▶ Aim of the exercise
Go through the listing below and output it word for word.

▶ Source information

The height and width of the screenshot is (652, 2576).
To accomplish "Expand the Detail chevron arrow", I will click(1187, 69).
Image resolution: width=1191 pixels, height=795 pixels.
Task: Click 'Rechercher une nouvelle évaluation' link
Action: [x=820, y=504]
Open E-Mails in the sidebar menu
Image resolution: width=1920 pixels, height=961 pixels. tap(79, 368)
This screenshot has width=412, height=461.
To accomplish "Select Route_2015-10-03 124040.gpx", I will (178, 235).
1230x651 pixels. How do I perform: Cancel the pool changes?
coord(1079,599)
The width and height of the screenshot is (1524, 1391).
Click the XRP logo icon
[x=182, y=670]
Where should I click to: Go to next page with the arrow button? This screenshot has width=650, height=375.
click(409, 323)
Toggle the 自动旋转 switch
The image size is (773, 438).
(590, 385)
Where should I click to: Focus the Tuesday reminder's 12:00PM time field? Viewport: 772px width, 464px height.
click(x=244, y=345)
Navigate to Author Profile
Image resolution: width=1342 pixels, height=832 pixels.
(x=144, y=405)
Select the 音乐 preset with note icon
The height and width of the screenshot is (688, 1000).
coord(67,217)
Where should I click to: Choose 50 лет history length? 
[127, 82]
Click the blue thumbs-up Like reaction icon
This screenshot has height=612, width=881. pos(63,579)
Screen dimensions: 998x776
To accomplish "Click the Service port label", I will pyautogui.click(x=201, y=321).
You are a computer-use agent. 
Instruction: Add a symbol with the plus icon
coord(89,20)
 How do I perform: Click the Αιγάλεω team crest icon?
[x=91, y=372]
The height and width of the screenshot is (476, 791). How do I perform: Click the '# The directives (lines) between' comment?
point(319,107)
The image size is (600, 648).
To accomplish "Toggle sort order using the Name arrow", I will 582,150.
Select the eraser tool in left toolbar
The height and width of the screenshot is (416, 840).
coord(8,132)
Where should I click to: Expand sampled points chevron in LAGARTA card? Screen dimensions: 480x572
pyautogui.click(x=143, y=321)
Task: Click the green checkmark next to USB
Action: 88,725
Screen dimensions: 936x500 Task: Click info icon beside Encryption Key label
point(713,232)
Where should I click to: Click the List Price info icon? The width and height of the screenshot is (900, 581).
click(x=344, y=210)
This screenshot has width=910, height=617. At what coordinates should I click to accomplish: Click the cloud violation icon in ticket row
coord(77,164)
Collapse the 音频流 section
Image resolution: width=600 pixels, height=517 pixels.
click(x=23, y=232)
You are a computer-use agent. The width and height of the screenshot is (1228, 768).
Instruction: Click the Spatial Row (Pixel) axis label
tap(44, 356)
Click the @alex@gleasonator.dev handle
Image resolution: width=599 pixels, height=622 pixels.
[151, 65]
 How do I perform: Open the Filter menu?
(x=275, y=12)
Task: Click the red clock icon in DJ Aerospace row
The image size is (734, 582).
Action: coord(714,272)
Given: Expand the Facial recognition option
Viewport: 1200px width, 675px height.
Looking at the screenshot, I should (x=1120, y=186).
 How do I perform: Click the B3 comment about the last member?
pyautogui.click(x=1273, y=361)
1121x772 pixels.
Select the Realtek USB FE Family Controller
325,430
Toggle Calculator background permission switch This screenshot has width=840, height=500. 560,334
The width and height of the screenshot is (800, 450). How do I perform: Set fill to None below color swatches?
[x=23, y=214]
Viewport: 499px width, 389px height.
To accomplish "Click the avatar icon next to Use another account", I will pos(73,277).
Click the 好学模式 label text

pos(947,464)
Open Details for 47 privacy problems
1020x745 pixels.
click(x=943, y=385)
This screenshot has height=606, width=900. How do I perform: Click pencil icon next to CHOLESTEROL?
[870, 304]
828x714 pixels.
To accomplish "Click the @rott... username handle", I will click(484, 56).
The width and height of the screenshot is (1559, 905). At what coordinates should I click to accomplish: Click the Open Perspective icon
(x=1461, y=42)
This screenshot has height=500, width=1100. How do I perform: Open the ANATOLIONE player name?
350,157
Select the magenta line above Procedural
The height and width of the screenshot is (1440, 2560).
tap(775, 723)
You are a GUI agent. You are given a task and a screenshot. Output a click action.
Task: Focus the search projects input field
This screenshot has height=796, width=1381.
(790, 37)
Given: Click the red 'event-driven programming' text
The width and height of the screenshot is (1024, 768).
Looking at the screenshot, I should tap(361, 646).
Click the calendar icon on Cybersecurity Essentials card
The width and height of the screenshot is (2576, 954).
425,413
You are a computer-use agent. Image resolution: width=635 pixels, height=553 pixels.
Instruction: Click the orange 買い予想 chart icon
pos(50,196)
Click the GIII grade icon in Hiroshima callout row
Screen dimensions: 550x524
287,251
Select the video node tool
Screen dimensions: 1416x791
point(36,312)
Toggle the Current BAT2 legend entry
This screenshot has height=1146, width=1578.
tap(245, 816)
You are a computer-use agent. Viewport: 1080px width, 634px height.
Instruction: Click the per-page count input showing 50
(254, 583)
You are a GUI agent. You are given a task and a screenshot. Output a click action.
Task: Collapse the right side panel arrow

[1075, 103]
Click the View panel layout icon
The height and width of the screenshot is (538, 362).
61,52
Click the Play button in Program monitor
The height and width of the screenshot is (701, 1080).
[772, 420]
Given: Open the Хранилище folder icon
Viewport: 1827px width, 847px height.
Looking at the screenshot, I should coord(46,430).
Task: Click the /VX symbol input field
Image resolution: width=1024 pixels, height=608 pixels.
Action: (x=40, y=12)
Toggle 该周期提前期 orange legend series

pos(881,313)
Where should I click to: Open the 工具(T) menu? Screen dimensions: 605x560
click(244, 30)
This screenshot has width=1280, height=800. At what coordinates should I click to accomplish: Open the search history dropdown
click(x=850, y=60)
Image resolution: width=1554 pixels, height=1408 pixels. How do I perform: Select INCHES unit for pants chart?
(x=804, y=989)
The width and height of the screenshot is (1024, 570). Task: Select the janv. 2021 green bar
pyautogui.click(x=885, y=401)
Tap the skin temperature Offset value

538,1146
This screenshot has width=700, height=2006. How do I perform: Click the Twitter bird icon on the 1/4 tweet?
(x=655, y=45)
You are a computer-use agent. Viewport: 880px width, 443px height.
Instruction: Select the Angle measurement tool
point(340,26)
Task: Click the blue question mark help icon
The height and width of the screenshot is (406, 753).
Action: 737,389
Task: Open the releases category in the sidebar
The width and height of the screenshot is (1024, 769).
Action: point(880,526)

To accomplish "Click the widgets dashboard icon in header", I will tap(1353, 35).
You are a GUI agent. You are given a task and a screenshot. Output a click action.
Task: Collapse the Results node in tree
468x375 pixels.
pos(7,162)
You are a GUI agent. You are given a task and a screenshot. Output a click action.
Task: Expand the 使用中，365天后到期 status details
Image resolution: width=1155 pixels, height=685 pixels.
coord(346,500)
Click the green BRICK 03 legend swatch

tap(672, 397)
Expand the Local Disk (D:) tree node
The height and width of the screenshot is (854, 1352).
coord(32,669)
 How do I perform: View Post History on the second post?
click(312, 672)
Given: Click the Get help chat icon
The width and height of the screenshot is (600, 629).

▶ Response
The height and width of the screenshot is (652, 2576).
To accomplish "Expand the Detail chevron arrow", I will click(1187, 69).
Image resolution: width=1191 pixels, height=795 pixels.
Task: Click 'Rechercher une nouvelle évaluation' link
Action: [x=820, y=504]
Open E-Mails in the sidebar menu
Image resolution: width=1920 pixels, height=961 pixels. tap(79, 368)
This screenshot has width=412, height=461.
To accomplish "Select Route_2015-10-03 124040.gpx", I will (178, 235).
1230x651 pixels. How do I perform: Cancel the pool changes?
coord(1079,599)
The width and height of the screenshot is (1524, 1391).
Click the XRP logo icon
[x=182, y=670]
Where should I click to: Go to next page with the arrow button? This screenshot has width=650, height=375.
click(409, 323)
Toggle the 自动旋转 switch
The image size is (773, 438).
(590, 385)
Where should I click to: Focus the Tuesday reminder's 12:00PM time field? Viewport: 772px width, 464px height.
click(x=244, y=345)
Navigate to Author Profile
Image resolution: width=1342 pixels, height=832 pixels.
(x=144, y=405)
Select the 音乐 preset with note icon
The height and width of the screenshot is (688, 1000).
coord(67,217)
Where should I click to: Choose 50 лет history length? 
[127, 82]
Click the blue thumbs-up Like reaction icon
This screenshot has height=612, width=881. pos(63,579)
Screen dimensions: 998x776
To accomplish "Click the Service port label", I will pyautogui.click(x=201, y=321).
You are a computer-use agent. 
Instruction: Add a symbol with the plus icon
coord(89,20)
 How do I perform: Click the Αιγάλεω team crest icon?
[x=91, y=372]
The height and width of the screenshot is (476, 791). How do I perform: Click the '# The directives (lines) between' comment?
point(319,107)
The image size is (600, 648).
To accomplish "Toggle sort order using the Name arrow", I will 582,150.
Select the eraser tool in left toolbar
The height and width of the screenshot is (416, 840).
coord(8,132)
Where should I click to: Expand sampled points chevron in LAGARTA card? Screen dimensions: 480x572
pyautogui.click(x=143, y=321)
Task: Click the green checkmark next to USB
Action: 88,725
Screen dimensions: 936x500 Task: Click info icon beside Encryption Key label
point(713,232)
Where should I click to: Click the List Price info icon? The width and height of the screenshot is (900, 581).
click(x=344, y=210)
This screenshot has width=910, height=617. At what coordinates should I click to accomplish: Click the cloud violation icon in ticket row
coord(77,164)
Collapse the 音频流 section
Image resolution: width=600 pixels, height=517 pixels.
click(x=23, y=232)
You are a computer-use agent. The width and height of the screenshot is (1228, 768).
Instruction: Click the Spatial Row (Pixel) axis label
tap(44, 356)
Click the @alex@gleasonator.dev handle
Image resolution: width=599 pixels, height=622 pixels.
[151, 65]
 How do I perform: Open the Filter menu?
(x=275, y=12)
Task: Click the red clock icon in DJ Aerospace row
The image size is (734, 582).
Action: coord(714,272)
Given: Expand the Facial recognition option
Viewport: 1200px width, 675px height.
Looking at the screenshot, I should (x=1120, y=186).
 How do I perform: Click the B3 comment about the last member?
pyautogui.click(x=1273, y=361)
1121x772 pixels.
Select the Realtek USB FE Family Controller
325,430
Toggle Calculator background permission switch This screenshot has width=840, height=500. 560,334
The width and height of the screenshot is (800, 450). How do I perform: Set fill to None below color swatches?
[x=23, y=214]
Viewport: 499px width, 389px height.
To accomplish "Click the avatar icon next to Use another account", I will pos(73,277).
Click the 好学模式 label text

pos(947,464)
Open Details for 47 privacy problems
1020x745 pixels.
click(x=943, y=385)
This screenshot has height=606, width=900. How do I perform: Click pencil icon next to CHOLESTEROL?
[870, 304]
828x714 pixels.
To accomplish "Click the @rott... username handle", I will click(484, 56).
The width and height of the screenshot is (1559, 905). At what coordinates should I click to accomplish: Click the Open Perspective icon
(x=1461, y=42)
This screenshot has height=500, width=1100. How do I perform: Open the ANATOLIONE player name?
350,157
Select the magenta line above Procedural
The height and width of the screenshot is (1440, 2560).
tap(775, 723)
You are a GUI agent. You are given a task and a screenshot. Output a click action.
Task: Focus the search projects input field
This screenshot has height=796, width=1381.
(790, 37)
Given: Click the red 'event-driven programming' text
The width and height of the screenshot is (1024, 768).
Looking at the screenshot, I should tap(361, 646).
Click the calendar icon on Cybersecurity Essentials card
The width and height of the screenshot is (2576, 954).
425,413
You are a computer-use agent. Image resolution: width=635 pixels, height=553 pixels.
Instruction: Click the orange 買い予想 chart icon
pos(50,196)
Click the GIII grade icon in Hiroshima callout row
Screen dimensions: 550x524
287,251
Select the video node tool
Screen dimensions: 1416x791
point(36,312)
Toggle the Current BAT2 legend entry
This screenshot has height=1146, width=1578.
tap(245, 816)
You are a computer-use agent. Viewport: 1080px width, 634px height.
Instruction: Click the per-page count input showing 50
(254, 583)
You are a GUI agent. You are given a task and a screenshot. Output a click action.
Task: Collapse the right side panel arrow

[1075, 103]
Click the View panel layout icon
The height and width of the screenshot is (538, 362).
61,52
Click the Play button in Program monitor
The height and width of the screenshot is (701, 1080).
[772, 420]
Given: Open the Хранилище folder icon
Viewport: 1827px width, 847px height.
Looking at the screenshot, I should coord(46,430).
Task: Click the /VX symbol input field
Image resolution: width=1024 pixels, height=608 pixels.
Action: (x=40, y=12)
Toggle 该周期提前期 orange legend series

pos(881,313)
Where should I click to: Open the 工具(T) menu? Screen dimensions: 605x560
click(244, 30)
This screenshot has width=1280, height=800. At what coordinates should I click to accomplish: Open the search history dropdown
click(x=850, y=60)
Image resolution: width=1554 pixels, height=1408 pixels. How do I perform: Select INCHES unit for pants chart?
(x=804, y=989)
The width and height of the screenshot is (1024, 570). Task: Select the janv. 2021 green bar
pyautogui.click(x=885, y=401)
Tap the skin temperature Offset value

538,1146
This screenshot has width=700, height=2006. How do I perform: Click the Twitter bird icon on the 1/4 tweet?
(x=655, y=45)
You are a computer-use agent. Viewport: 880px width, 443px height.
Instruction: Select the Angle measurement tool
point(340,26)
Task: Click the blue question mark help icon
The height and width of the screenshot is (406, 753).
Action: 737,389
Task: Open the releases category in the sidebar
The width and height of the screenshot is (1024, 769).
Action: point(880,526)

To accomplish "Click the widgets dashboard icon in header", I will tap(1353, 35).
You are a GUI agent. You are given a task and a screenshot. Output a click action.
Task: Collapse the Results node in tree
468x375 pixels.
pos(7,162)
You are a GUI agent. You are given a task and a screenshot. Output a click action.
Task: Expand the 使用中，365天后到期 status details
Image resolution: width=1155 pixels, height=685 pixels.
coord(346,500)
Click the green BRICK 03 legend swatch

tap(672, 397)
Expand the Local Disk (D:) tree node
The height and width of the screenshot is (854, 1352).
coord(32,669)
 How do I perform: View Post History on the second post?
click(312, 672)
Given: Click the Get help chat icon
The width and height of the screenshot is (600, 629).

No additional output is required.